Mortgage lenders usually require homeowners to have a set amount of home insurance in place in order to protect their investment. If you bought your home with cash, a home insurance policy isn't mandatory. Still, it is the best, most affordable way to cover yourself in the event of a disaster.
- Homeowners insurance is not required by state or federal law.
- Mortgage companies require you to name them as the loss payee on your home insurance policy.
- If you can't afford home insurance, you can look into your state's FAIR (Fair Access to Insurance Requirements) plan.
In this article
Is home insurance required by law?
Homeowners insurance is not required by state or federal law, but it's very rare for lenders to not include it as part of mortgages they underwrite. A home is a large financial investment for both you and a mortgage provider, and they want to make sure they can recoup their investment in the event of a loss.

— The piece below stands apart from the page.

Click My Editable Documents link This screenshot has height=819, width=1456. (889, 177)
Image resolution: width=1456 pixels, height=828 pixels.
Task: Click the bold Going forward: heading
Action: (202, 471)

Even if you don't have a mortgage, we recommend purchasing home insurance. Home insurance is an affordable way to avoid gigantic costs in the event of a disaster.
Home insurance requirements by lenders
Mortgage lenders can have different requirements for your home insurance policy. One condition that is fairly common is that you will be required to name your mortgage provider as the loss payee on your home insurance policy. Lenders do this in order to stay in the loop and make sure that claim payouts go toward the required house repairs or rebuilding.
The amount of home insurance coverage that's required may vary from provider to provider, but dwelling coverage is usually the key requirement. We recommend having enough dwelling coverage to rebuild your house from the ground up. Lenders can also require you to have flood or earthquake insurance if you live in a high-risk area.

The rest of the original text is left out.